**Work to complete**
Copy the listing below from its first line through the line containing "[x=243, y=502]". Leave the pictures out of your copy.

··· Working data

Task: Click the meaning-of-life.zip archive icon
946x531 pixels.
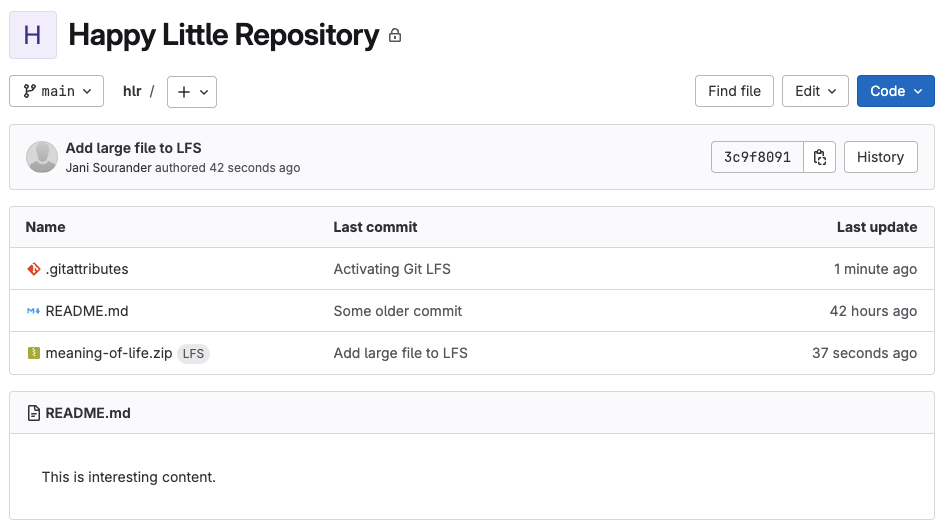Action: tap(34, 353)
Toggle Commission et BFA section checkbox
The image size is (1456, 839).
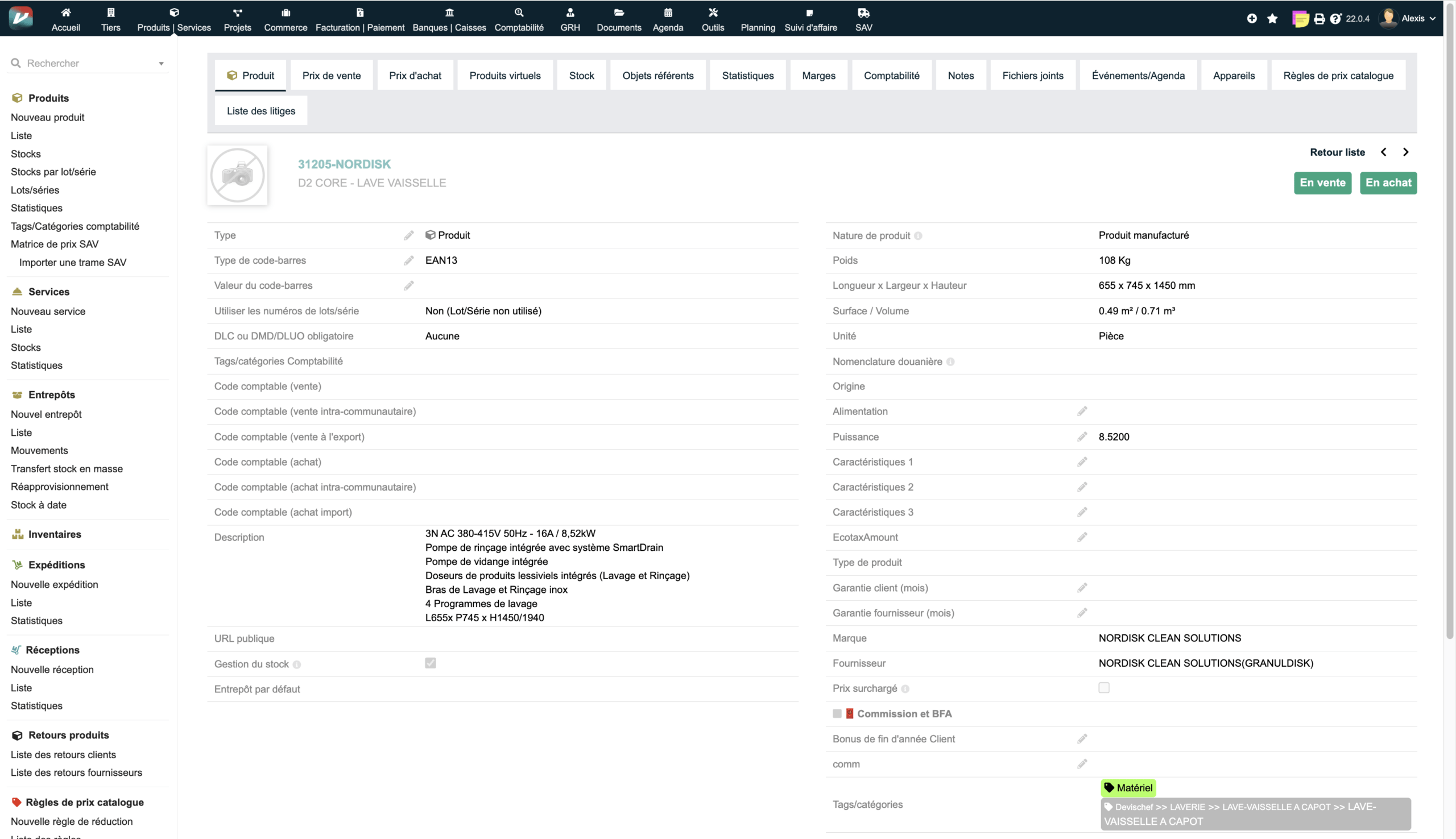click(x=837, y=713)
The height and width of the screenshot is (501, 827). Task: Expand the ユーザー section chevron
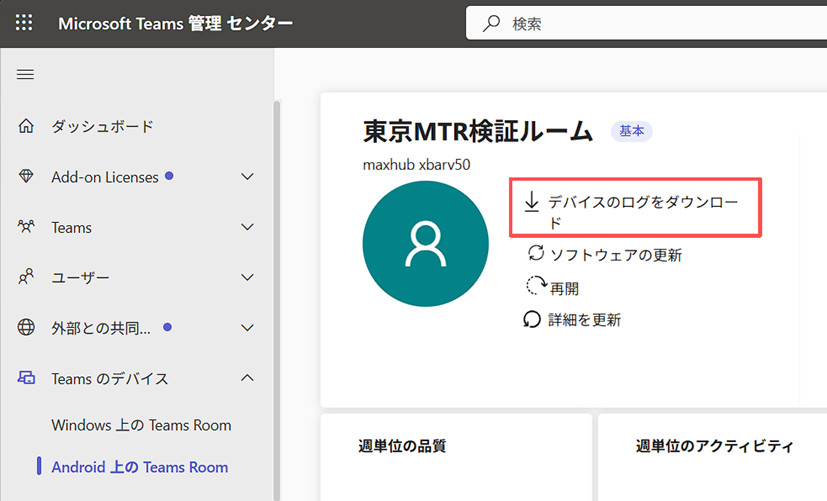[248, 277]
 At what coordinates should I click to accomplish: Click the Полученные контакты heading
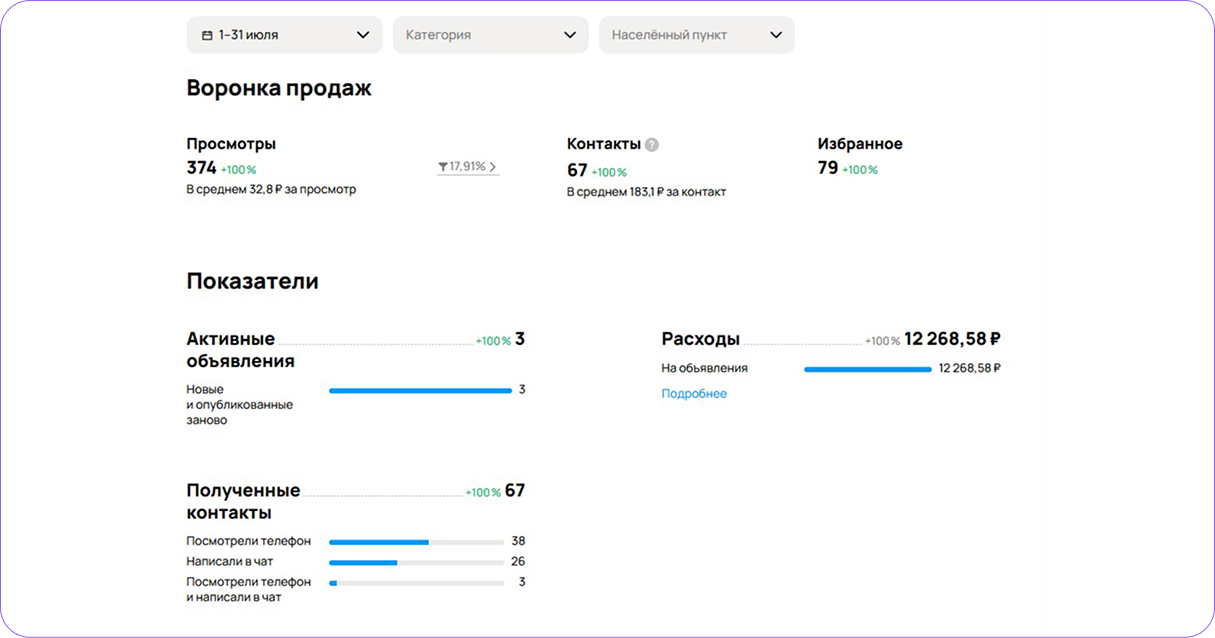[x=243, y=502]
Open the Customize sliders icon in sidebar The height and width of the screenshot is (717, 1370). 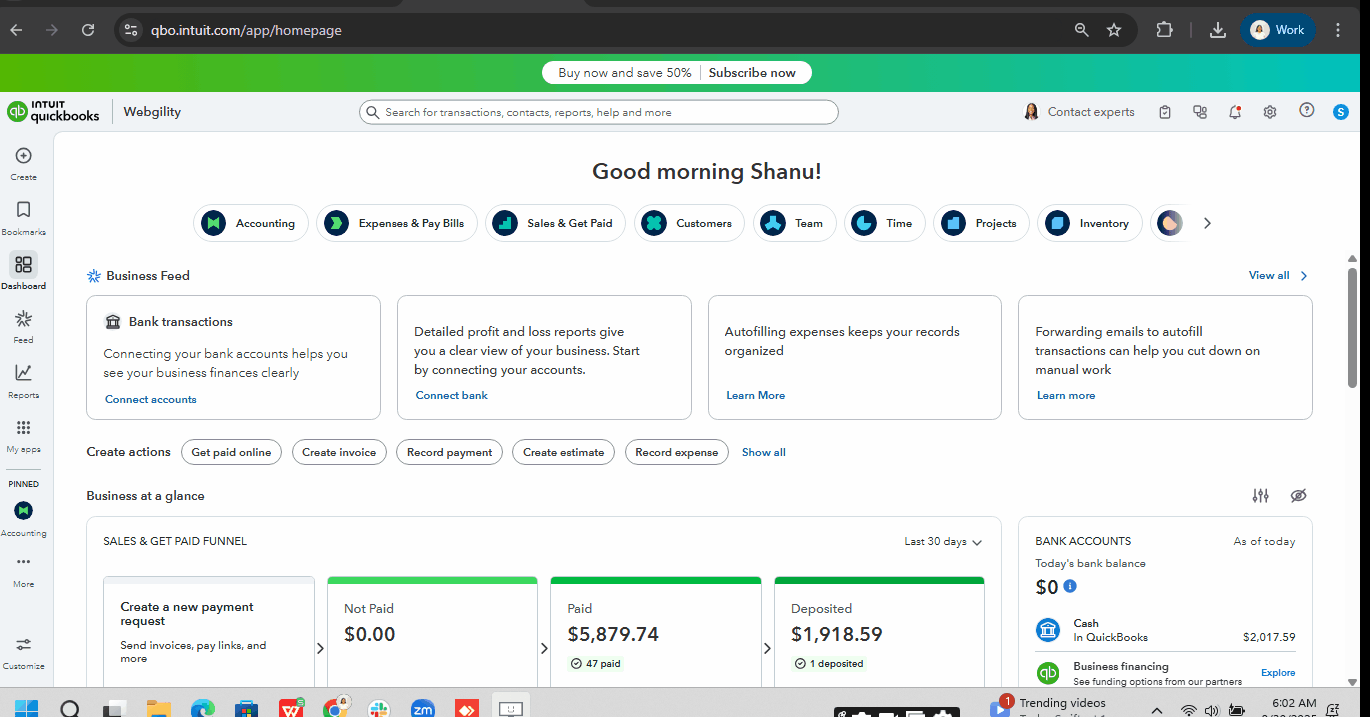pyautogui.click(x=23, y=645)
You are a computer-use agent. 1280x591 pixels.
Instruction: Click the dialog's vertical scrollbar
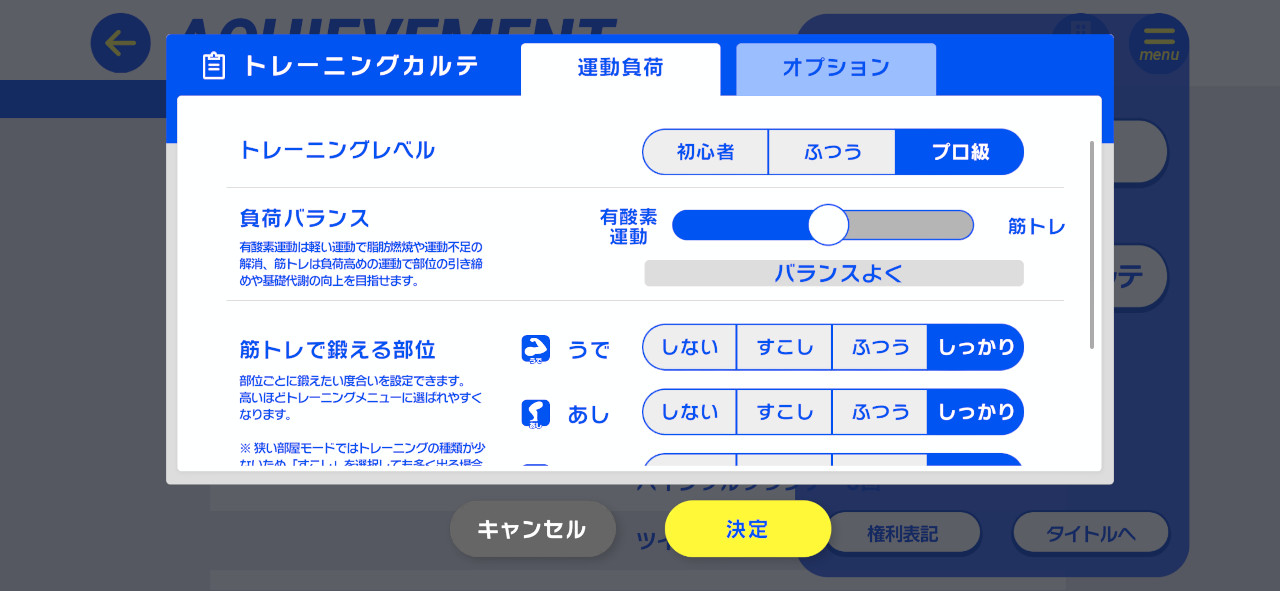click(x=1091, y=245)
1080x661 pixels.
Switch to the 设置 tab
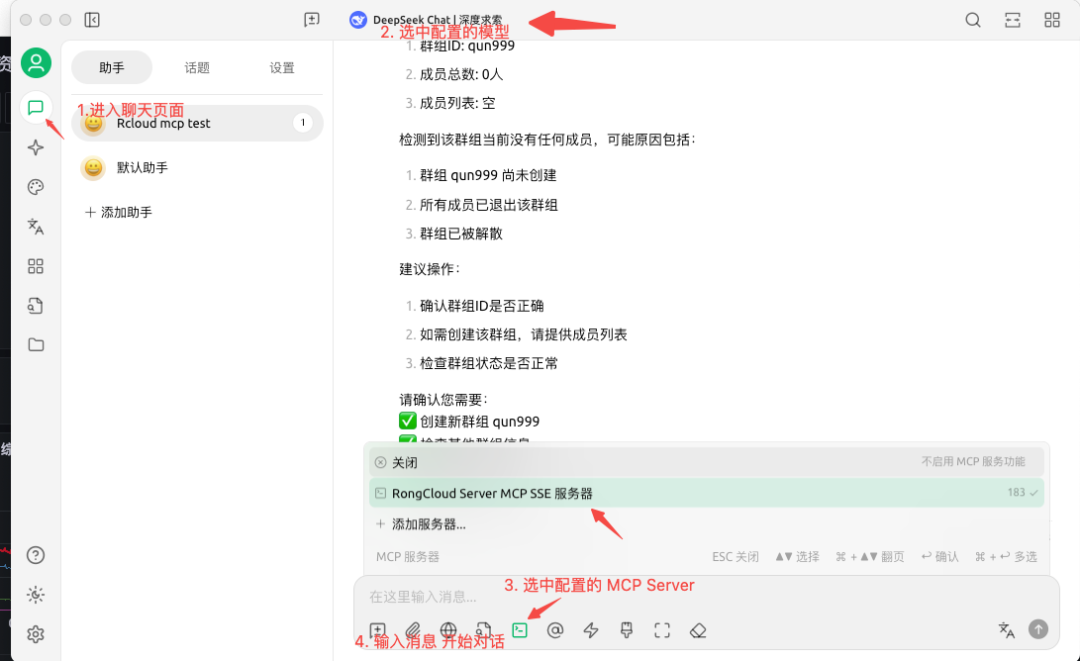coord(282,68)
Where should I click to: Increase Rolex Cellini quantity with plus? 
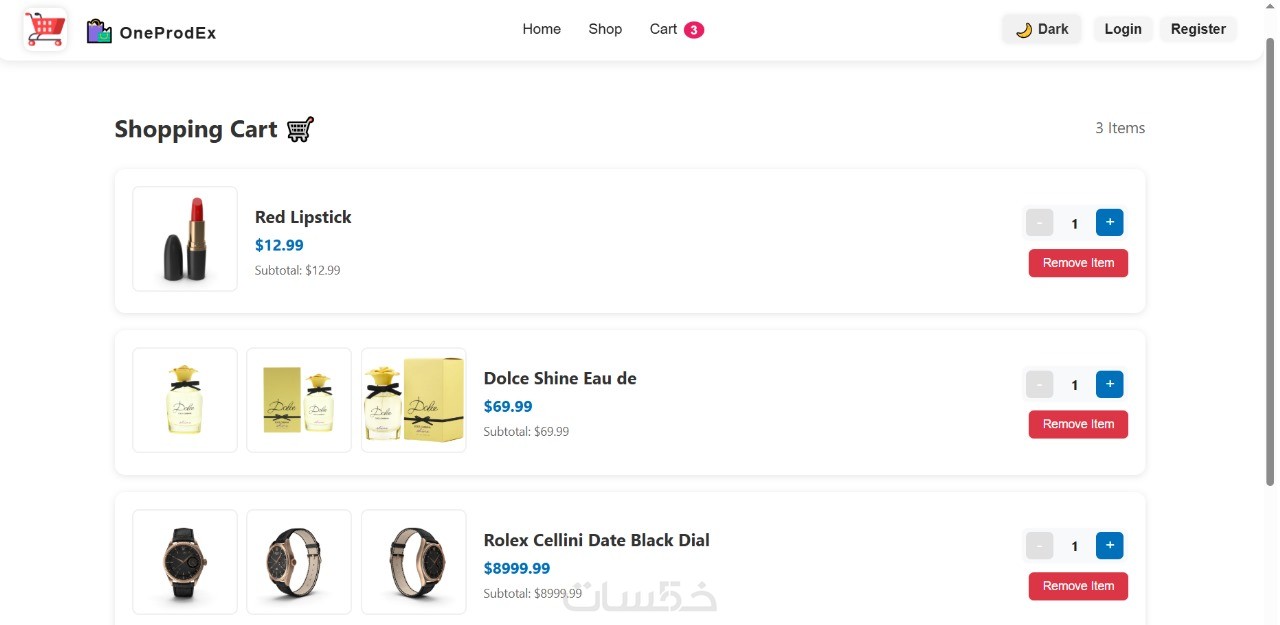pyautogui.click(x=1109, y=545)
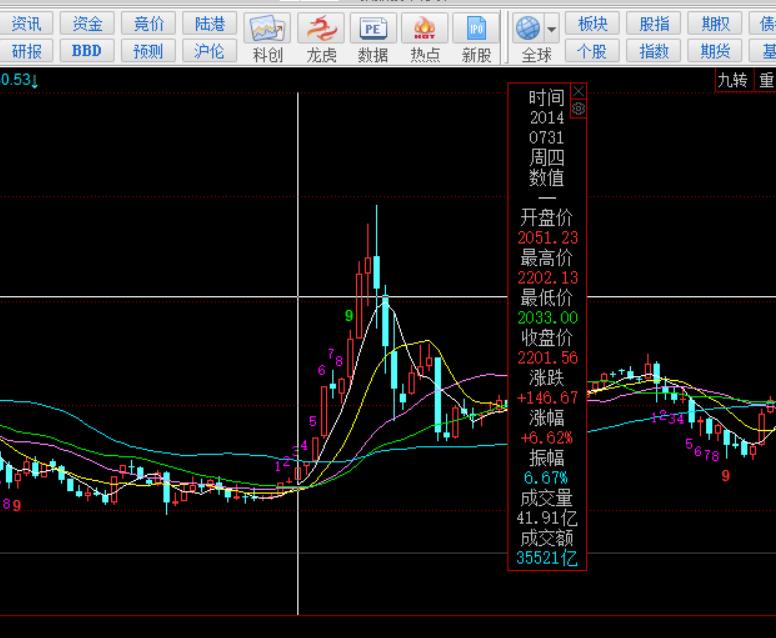The image size is (776, 638).
Task: Open the 研报 research reports button
Action: pos(26,50)
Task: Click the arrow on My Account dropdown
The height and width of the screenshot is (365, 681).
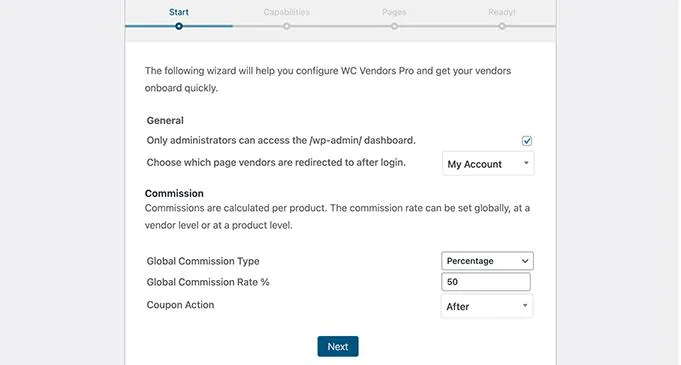Action: click(x=526, y=163)
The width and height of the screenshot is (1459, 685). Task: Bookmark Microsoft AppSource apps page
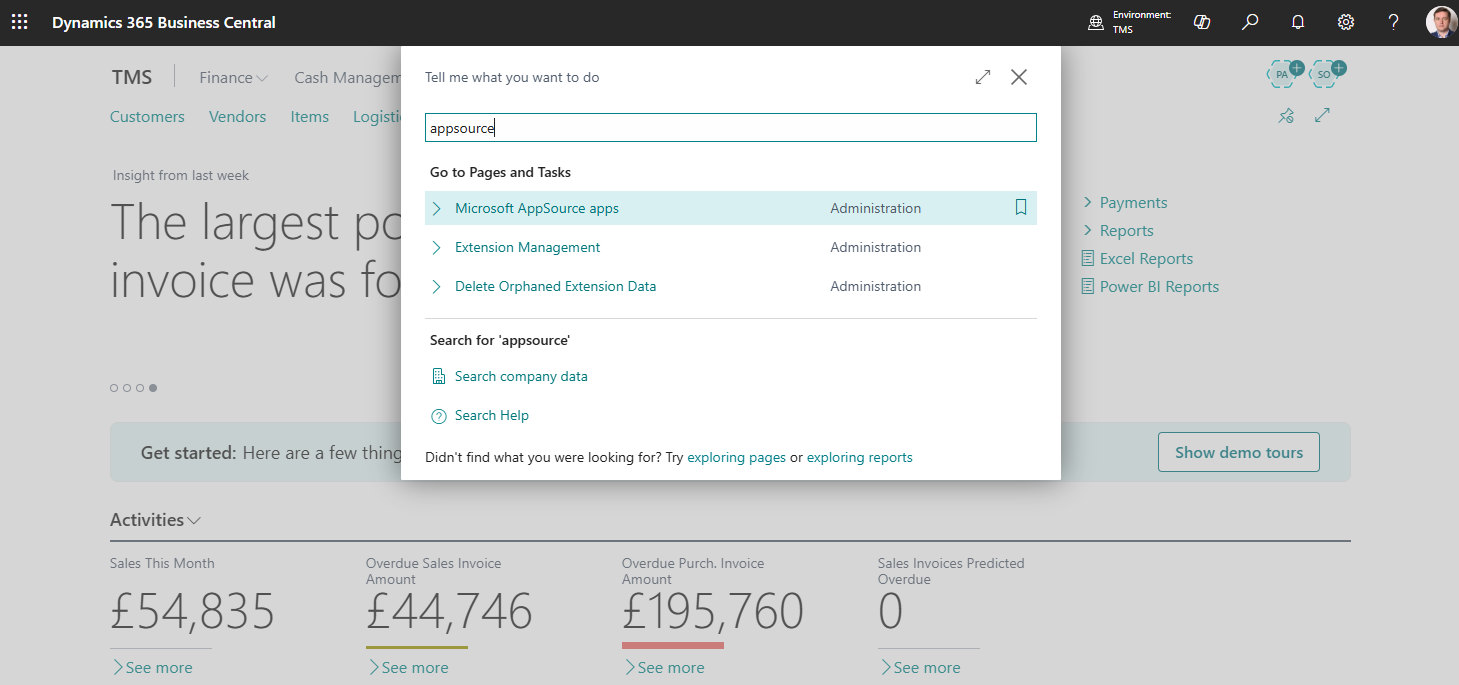pos(1020,208)

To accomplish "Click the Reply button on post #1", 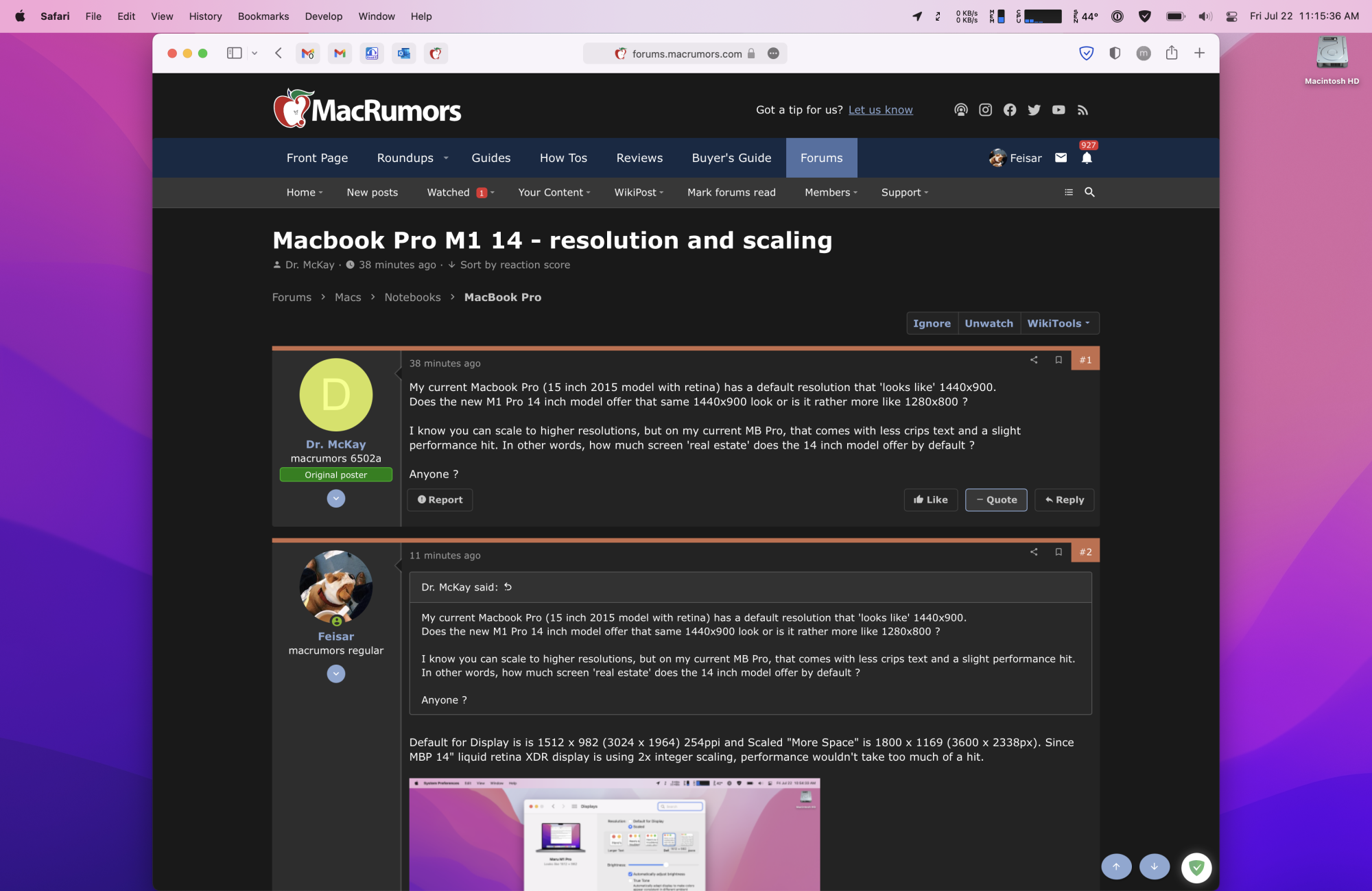I will pos(1063,499).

······

**Completed exercise**
Task: Click the meaning-of-life.zip archive icon
946x531 pixels.
Action: tap(34, 353)
Toggle Commission et BFA section checkbox
The image size is (1456, 839).
click(x=837, y=713)
The height and width of the screenshot is (501, 827). Task: Expand the ユーザー section chevron
[248, 277]
 At what coordinates should I click to accomplish: Click the Полученные контакты heading
[x=243, y=502]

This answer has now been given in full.